Ce bien cher Léna vint donc à Égreville le 14 août 1900. De la petite gare, nous ne fîmes qu'un bond jusqu'à mon logis. Là, dans ma chambre, nous trouvâmes étalées, sur la grande table de travail (table fameuse, je m'en flatte, elle avait appartenu à l'illustre Diderot) les quatre cents pages d'orchestre et la réduction gravée pour piano et chant, du Jongleur de Notre-Dame.

A cette vue, Léna resta interdit. L'émotion la plus délicieuse l'étreignait...

Tous les deux, nous avions vécu heureux dans le travail. L'inconnu, maintenant, se dressait devant nous. Où? dans quel théâtre allions-nous être joués?

La journée était radieuse. La nature, avec ses enivrantes senteurs, la blonde saison des champs, les fleurs des prés, cette douce union elle-même qui, dans la production, s'était faite entre nous, tout nous redisait notre bonheur! Ce bonheur d'un moment qui vaut l'éternité!... comme l'a si bien dit le poète, Mme Daniel Lesueur.

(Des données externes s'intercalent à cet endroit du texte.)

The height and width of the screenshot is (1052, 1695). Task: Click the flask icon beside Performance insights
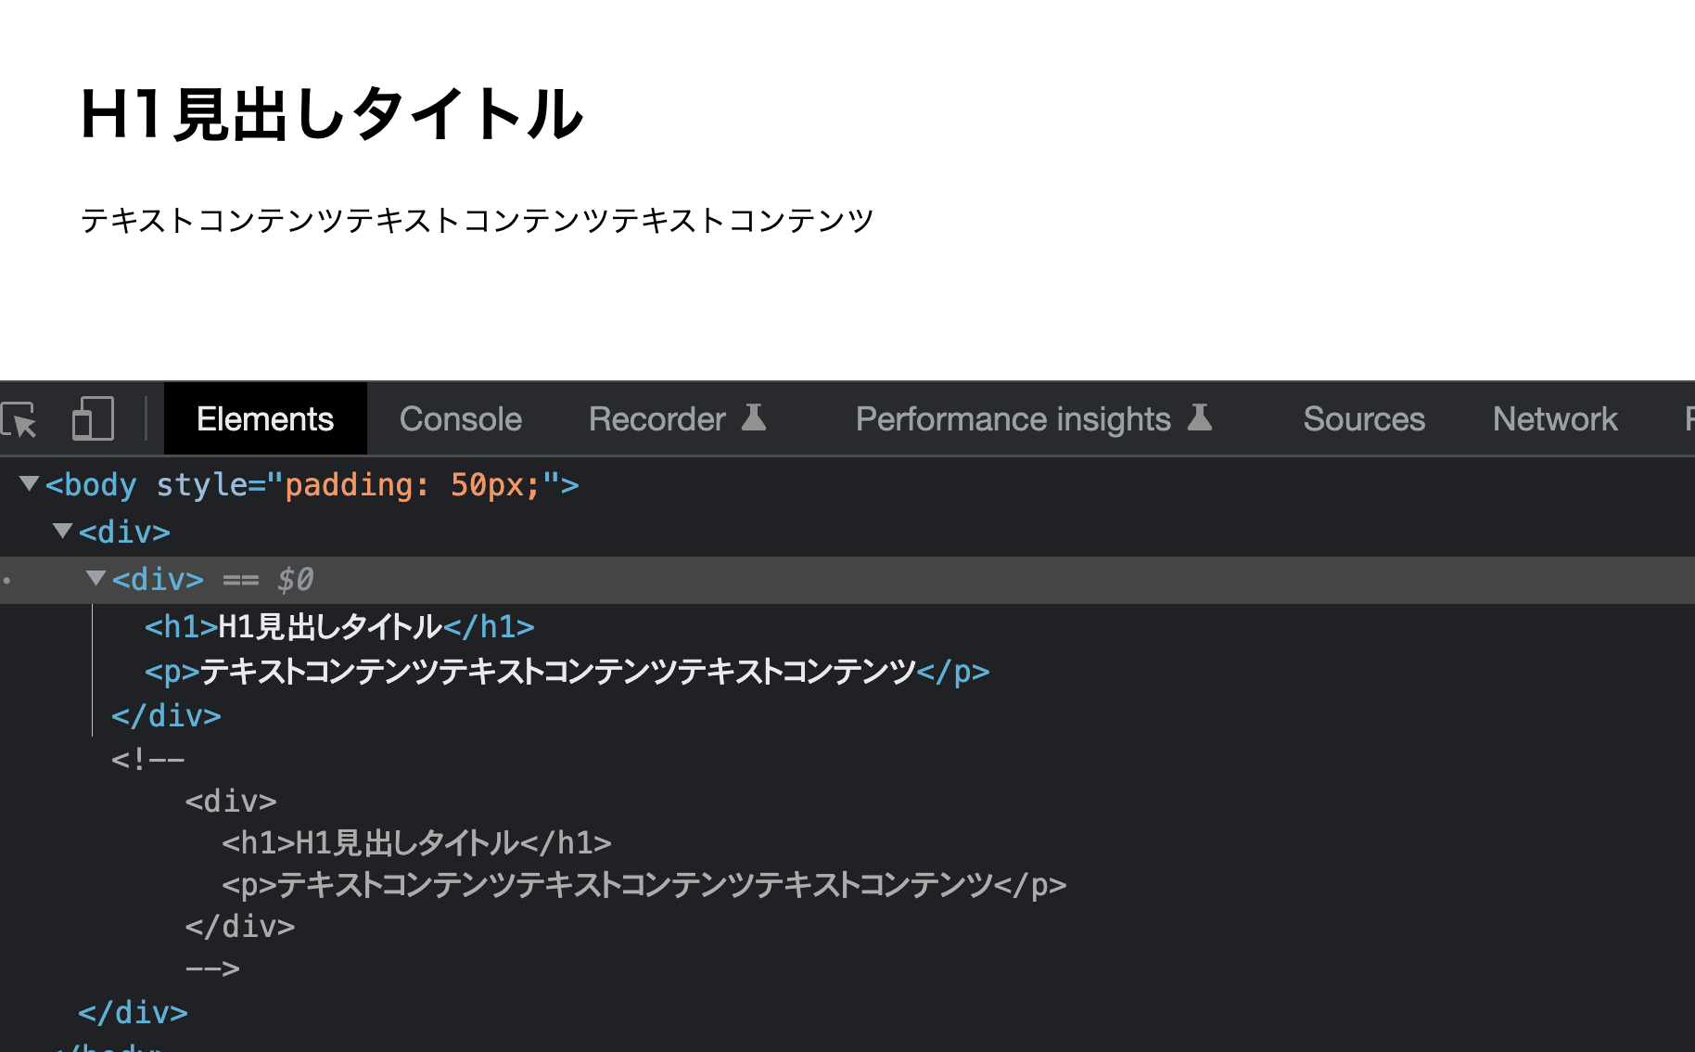(x=1201, y=418)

L'enveloppante blancheur des prés nous rappelait que nous étions à la veille du 15 août, de cette fête dédiée à la Vierge, que nous chantions dans notre ouvrage.

N'ayant jamais de piano chez moi, et surtout à Égreville, je ne pouvais satisfaire la curiosité de mon cher Léna d'entendre la musique de telle ou telle scène...

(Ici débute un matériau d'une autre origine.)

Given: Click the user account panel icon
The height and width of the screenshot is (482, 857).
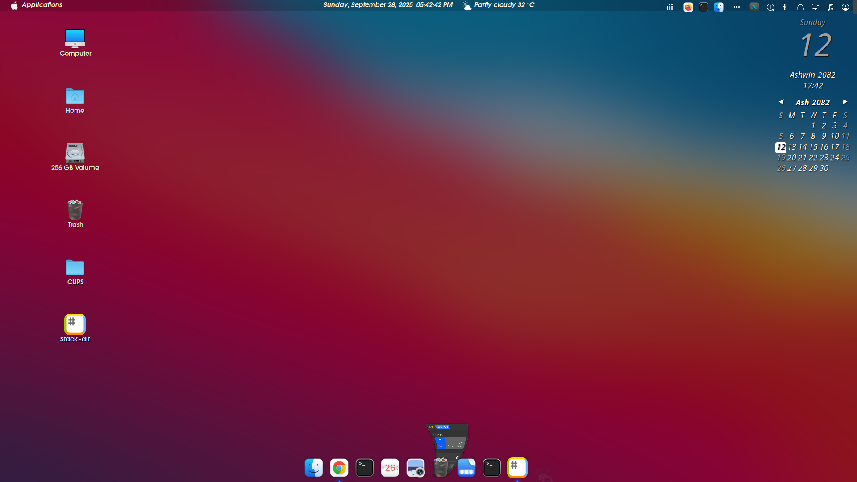Looking at the screenshot, I should coord(845,7).
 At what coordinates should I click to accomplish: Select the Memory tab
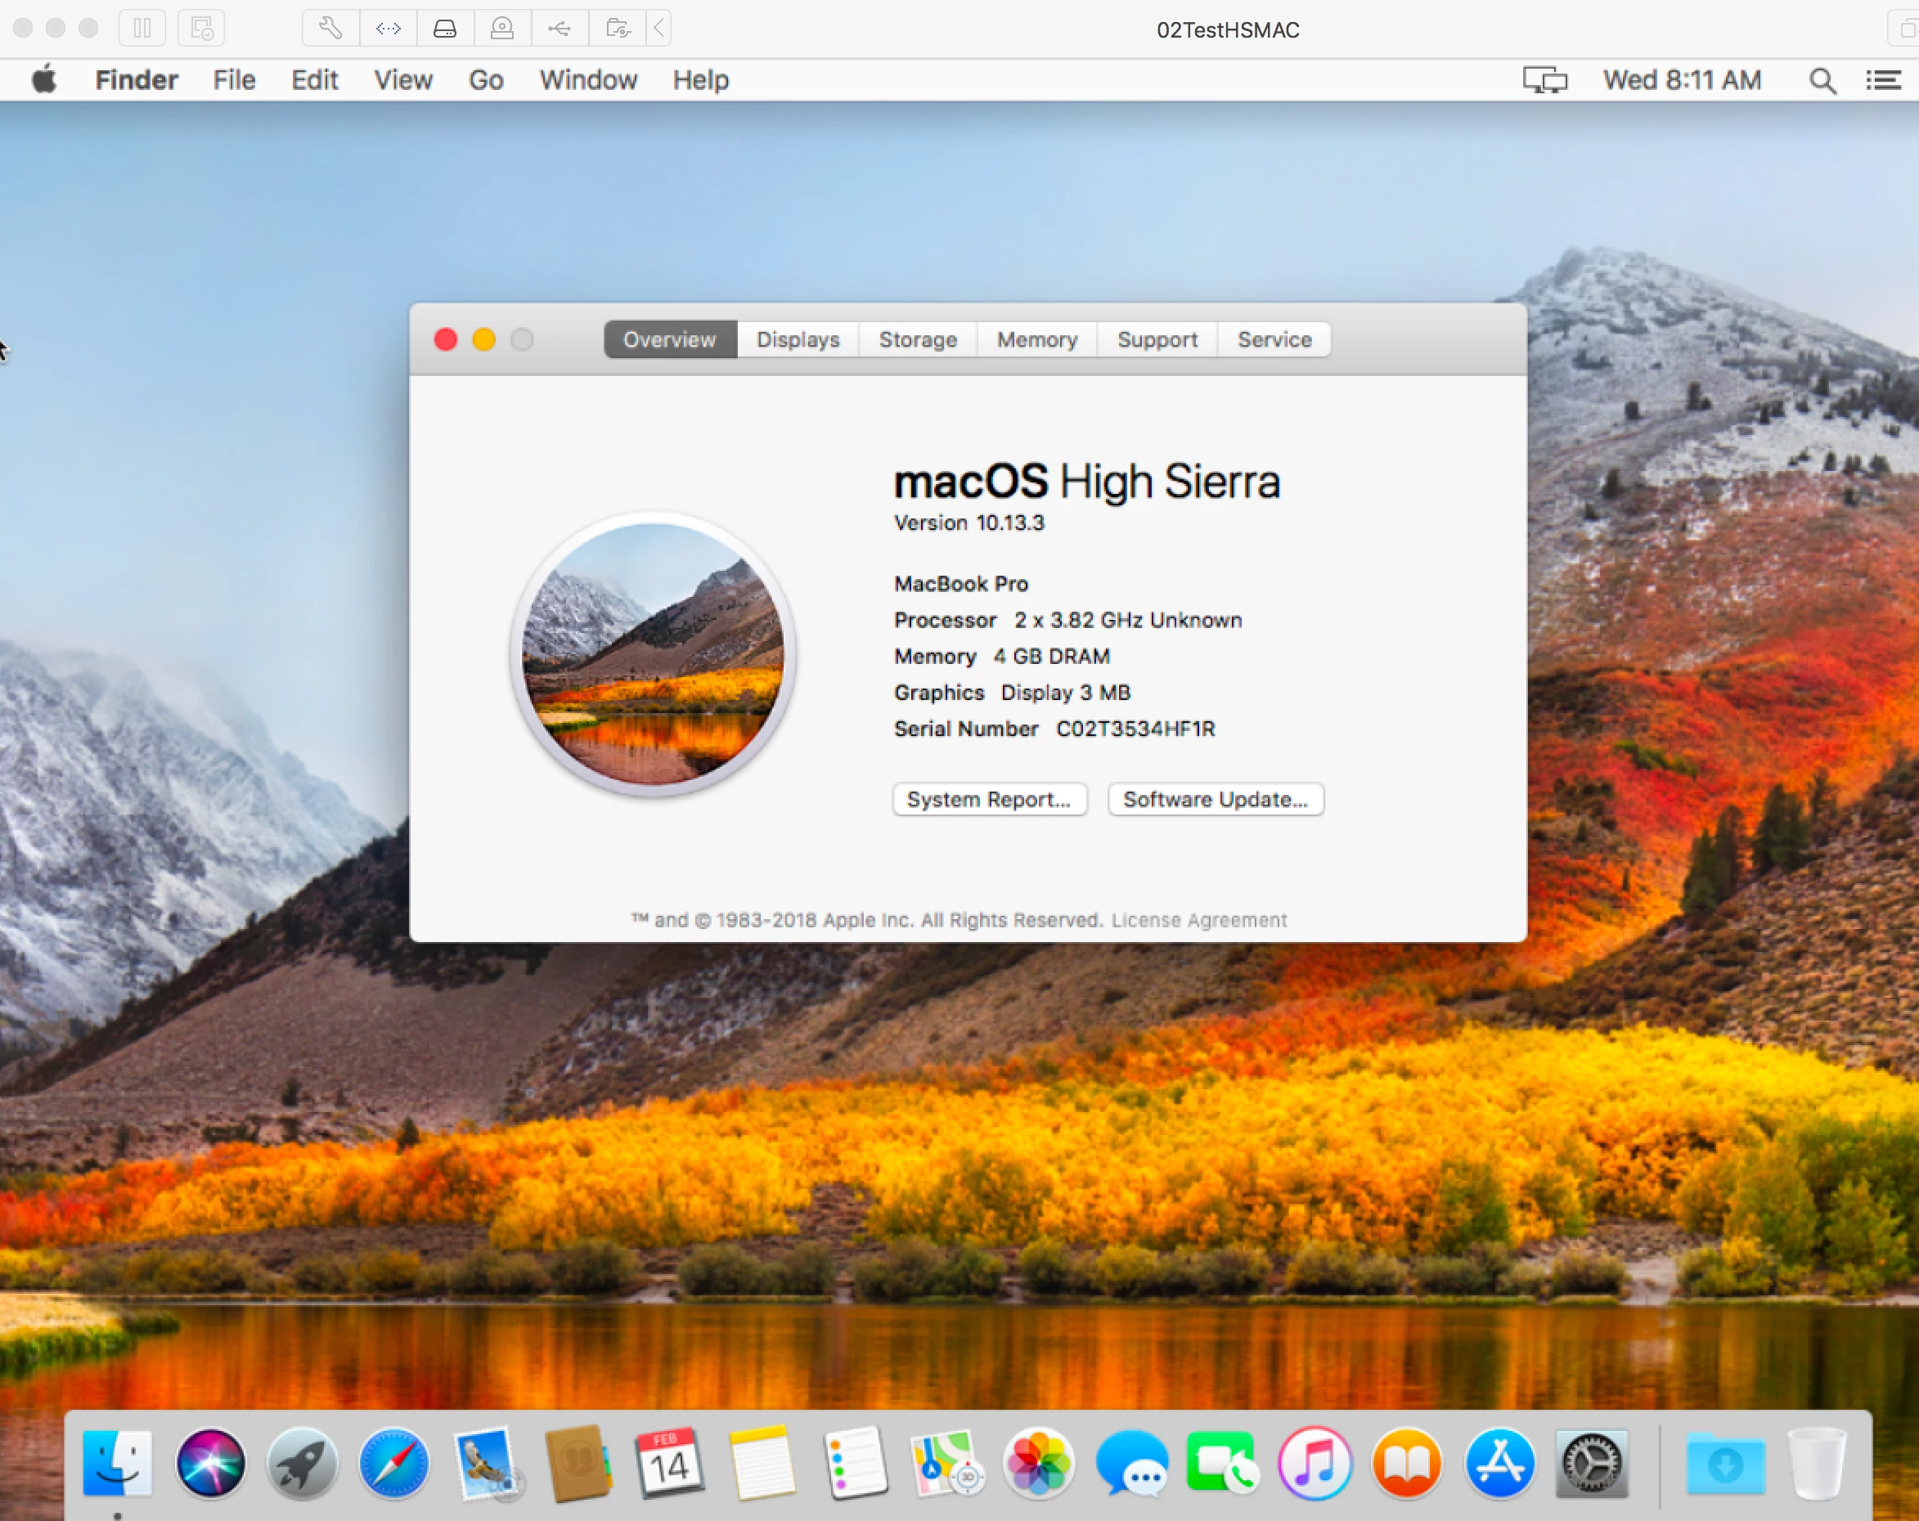point(1037,340)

Nous nous promenions, vers l'heure des vêpres, dans le voisinage de la vieille et vénérable église; de loin, on pouvait distinguer les accords de son petit harmonium. Une idée folle traversa ma pensée. «Hein!... si je vous proposais, dis-je à mon ami, chose d'ailleurs irréalisable dans cet endroit sacré, mais à coup sûr bien tentante, d'entrer dans l'église aussitôt que, déserte, elle serait retournée à sa sainte obscurité: si, dis-je, je vous faisais entendre, sur ce petit orgue, des fragments de notre Jongleur de Notre-Dame? Ne serait-ce pas un moment divin dont l'impression resterait à jamais gravée en nous?...» Et nous poursuivîmes notre promenade; l'ombre complaisante des grands arbres protégeait les chemins et les routes contre les morsures d'un soleil trop ardent.

Le lendemain, triste lendemain, nous nous séparâmes.

L'automne qui allait suivre, puis l'hiver, le printemps enfin de l'année suivante, devaient s'écouler sans que, d'aucune part, me vînt l'offre de jouer l'ouvrage.

Une visite, aussi inattendue qu'elle fut flatteuse, m'arriva quand j'y pensais le moins. Ce fut celle de M. Raoul Gunsbourg.